Revisiting Kinetic Monte Carlo Algorithms for Time-dependent Processes: from open-loop control to feedback control

TL;DR

This paper introduces a unified analysis of kinetic Monte Carlo algorithms for time-dependent stochastic systems, extending them to include feedback control, and presents a new algorithm that accurately models feedback-controlled dynamics without artifacts.

Contribution

It provides a unified proof and tutorial for existing open-loop KMC algorithms and introduces a novel feedback-controlled KMC method that accurately captures system dynamics.

Findings

Unified analysis and proof of existing KMC algorithms.

New feedback-controlled KMC algorithm that avoids Zeno effect.

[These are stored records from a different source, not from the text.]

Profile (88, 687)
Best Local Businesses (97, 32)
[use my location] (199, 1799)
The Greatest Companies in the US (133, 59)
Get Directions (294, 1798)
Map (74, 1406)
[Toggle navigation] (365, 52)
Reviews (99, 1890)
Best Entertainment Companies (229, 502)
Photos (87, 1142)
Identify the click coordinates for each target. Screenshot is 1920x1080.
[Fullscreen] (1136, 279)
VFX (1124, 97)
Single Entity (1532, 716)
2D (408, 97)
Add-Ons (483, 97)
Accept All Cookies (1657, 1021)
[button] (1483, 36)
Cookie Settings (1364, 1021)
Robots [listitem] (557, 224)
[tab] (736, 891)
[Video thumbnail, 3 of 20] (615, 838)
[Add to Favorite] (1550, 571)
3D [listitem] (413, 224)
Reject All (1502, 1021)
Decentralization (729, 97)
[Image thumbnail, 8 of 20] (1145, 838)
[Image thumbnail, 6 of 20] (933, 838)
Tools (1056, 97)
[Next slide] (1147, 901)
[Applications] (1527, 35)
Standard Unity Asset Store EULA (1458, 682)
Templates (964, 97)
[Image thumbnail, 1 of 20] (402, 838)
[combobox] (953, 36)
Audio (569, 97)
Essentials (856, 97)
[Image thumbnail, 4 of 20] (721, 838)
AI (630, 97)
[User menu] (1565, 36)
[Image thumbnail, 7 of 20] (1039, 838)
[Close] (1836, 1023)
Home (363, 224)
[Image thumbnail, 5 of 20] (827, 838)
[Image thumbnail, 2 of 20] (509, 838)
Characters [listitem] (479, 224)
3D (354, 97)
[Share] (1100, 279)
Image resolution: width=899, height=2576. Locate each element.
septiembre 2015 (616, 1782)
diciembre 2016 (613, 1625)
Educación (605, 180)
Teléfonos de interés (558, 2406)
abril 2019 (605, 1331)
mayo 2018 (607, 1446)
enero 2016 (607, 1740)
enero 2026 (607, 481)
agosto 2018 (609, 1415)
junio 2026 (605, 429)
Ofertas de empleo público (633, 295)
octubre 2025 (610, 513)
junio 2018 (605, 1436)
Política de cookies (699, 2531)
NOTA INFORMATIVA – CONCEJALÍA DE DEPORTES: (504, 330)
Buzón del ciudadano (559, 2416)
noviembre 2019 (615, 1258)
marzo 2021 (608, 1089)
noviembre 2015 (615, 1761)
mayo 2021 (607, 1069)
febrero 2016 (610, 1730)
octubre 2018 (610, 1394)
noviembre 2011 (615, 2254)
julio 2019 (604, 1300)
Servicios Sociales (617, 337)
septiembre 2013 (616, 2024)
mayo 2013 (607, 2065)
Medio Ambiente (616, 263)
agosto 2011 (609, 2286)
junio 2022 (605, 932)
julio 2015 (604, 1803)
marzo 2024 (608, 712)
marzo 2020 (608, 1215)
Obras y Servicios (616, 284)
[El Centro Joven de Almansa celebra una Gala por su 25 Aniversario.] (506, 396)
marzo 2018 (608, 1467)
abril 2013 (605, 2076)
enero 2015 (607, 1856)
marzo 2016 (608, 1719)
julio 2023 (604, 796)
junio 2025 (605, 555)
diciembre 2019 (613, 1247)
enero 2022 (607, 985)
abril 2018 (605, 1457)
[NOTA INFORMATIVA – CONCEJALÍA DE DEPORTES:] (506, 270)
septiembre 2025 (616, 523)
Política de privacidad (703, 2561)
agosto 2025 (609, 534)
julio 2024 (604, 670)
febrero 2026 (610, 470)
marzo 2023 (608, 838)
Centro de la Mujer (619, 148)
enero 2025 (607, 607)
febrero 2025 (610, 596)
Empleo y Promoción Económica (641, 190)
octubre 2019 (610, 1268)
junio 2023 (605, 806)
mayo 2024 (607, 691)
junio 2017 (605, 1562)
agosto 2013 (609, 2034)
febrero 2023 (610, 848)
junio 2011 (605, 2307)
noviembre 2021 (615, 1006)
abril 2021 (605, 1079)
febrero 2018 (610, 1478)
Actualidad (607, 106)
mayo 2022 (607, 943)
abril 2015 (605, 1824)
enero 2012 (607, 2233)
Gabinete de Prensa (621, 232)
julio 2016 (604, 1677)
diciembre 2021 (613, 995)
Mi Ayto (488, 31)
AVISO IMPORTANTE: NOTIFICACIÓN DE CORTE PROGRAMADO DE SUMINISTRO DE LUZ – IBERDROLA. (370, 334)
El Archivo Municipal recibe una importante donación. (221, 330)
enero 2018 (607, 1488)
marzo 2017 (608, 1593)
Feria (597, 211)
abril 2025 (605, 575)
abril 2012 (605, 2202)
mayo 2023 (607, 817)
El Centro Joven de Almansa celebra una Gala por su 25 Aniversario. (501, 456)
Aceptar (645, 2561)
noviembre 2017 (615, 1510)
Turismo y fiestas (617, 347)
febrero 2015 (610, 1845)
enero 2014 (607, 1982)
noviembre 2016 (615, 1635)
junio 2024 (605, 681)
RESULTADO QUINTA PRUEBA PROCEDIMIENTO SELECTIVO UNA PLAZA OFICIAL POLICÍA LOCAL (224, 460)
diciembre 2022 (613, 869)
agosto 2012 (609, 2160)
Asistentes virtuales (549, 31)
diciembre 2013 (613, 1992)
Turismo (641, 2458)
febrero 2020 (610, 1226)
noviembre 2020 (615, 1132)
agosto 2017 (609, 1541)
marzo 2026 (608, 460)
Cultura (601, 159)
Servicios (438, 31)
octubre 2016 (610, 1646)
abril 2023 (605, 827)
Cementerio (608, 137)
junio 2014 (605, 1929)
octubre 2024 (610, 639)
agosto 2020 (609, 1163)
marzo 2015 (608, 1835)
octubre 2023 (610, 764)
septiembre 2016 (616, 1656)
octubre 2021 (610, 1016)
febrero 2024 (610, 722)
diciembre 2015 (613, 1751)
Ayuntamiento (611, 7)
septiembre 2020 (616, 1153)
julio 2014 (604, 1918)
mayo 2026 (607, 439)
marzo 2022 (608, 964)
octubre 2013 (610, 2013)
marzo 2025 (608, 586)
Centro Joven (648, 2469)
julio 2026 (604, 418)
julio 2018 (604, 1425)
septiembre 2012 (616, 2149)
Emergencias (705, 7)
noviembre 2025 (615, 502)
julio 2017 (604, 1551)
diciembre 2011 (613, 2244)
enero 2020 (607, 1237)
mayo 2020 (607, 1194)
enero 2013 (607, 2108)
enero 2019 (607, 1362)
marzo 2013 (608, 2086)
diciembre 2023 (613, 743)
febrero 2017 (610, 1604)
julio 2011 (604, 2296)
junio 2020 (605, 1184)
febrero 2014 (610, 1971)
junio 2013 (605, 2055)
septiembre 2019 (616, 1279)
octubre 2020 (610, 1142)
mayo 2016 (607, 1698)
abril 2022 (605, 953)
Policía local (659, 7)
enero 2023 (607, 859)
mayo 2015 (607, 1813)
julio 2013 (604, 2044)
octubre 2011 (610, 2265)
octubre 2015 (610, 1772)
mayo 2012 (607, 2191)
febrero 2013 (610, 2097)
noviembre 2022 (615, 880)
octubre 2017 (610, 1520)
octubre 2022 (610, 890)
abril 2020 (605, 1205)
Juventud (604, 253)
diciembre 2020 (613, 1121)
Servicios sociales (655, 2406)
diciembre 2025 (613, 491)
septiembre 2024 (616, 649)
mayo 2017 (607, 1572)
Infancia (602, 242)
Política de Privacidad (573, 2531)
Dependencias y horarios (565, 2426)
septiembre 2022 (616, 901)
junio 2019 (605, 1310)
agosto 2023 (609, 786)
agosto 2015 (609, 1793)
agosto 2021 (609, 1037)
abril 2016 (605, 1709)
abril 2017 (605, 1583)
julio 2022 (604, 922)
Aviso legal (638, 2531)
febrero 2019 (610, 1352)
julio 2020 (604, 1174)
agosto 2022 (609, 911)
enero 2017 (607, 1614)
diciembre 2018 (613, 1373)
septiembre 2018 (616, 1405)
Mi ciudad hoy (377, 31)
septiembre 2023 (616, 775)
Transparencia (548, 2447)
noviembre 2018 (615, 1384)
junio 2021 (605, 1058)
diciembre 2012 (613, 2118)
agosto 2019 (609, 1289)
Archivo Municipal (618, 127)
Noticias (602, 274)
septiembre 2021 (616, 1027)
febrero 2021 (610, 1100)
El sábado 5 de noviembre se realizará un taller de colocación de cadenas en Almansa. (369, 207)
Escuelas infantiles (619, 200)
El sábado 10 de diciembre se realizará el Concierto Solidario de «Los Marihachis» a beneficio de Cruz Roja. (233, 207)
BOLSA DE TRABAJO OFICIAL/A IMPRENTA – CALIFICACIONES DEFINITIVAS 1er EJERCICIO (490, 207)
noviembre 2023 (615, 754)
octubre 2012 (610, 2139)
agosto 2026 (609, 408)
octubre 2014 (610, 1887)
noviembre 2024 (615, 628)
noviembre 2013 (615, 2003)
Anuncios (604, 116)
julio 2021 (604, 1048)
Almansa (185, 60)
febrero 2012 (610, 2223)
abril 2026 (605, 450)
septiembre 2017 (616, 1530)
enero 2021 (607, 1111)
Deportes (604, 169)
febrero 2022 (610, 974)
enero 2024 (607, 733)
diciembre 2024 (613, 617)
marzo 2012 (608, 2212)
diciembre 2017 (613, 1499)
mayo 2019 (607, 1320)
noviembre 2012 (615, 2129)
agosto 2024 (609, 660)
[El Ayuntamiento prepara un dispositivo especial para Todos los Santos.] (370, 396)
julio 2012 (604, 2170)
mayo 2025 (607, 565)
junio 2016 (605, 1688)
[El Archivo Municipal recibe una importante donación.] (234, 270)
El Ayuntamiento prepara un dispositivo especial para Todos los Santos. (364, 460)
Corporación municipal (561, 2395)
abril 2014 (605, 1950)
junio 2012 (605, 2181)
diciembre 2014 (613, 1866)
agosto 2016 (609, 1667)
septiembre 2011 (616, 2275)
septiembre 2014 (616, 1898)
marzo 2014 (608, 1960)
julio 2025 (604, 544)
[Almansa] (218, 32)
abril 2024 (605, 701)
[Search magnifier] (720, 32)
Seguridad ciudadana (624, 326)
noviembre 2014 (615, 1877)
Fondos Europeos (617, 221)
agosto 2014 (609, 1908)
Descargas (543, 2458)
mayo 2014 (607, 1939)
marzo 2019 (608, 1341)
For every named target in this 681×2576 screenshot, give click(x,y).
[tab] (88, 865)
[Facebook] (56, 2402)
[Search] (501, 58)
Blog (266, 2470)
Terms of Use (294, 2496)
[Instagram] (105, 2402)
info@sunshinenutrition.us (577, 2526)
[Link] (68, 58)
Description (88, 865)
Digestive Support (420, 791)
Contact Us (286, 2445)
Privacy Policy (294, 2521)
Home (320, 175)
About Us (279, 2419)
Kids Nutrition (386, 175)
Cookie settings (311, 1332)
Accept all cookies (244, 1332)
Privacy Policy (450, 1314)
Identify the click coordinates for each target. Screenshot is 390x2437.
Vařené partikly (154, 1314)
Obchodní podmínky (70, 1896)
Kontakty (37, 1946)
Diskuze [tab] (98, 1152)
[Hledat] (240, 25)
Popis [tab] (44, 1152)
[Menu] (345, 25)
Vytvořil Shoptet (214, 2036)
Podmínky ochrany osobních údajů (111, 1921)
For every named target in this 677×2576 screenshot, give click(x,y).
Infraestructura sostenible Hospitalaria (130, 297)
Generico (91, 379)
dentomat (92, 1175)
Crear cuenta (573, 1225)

Accurate simulation of feedback-controlled stochastic systems.

Abstract

Simulating stochastic systems with feedback control is challenging due to the complex interplay between the system's dynamics and the feedback-dependent control protocols. We present a single-step-trajectory probability analysis to time-dependent stochastic systems. Based on this analysis, we revisit several time-dependent kinetic Monte Carlo (KMC) algorithms designed for systems under open-loop-control protocols. Our analysis provides an unified alternative proof to these algorithms, summarized into a pedagogical tutorial. Moreover, with the trajectory probability analysis, we present a novel feedback-controlled KMC algorithm that accurately captures the dynamics systems controlled by external signal based on measurements of the system's state. Our method correctly captures the system dynamics and avoids the artificial Zeno effect that arises from incorrectly applying the direct Gillespie algorithm to feedback-controlled systems. This work provides a unified perspective on existing open-loop-control KMC algorithms and also offers a powerful and accurate tool for simulating stochastic systems with feedback control.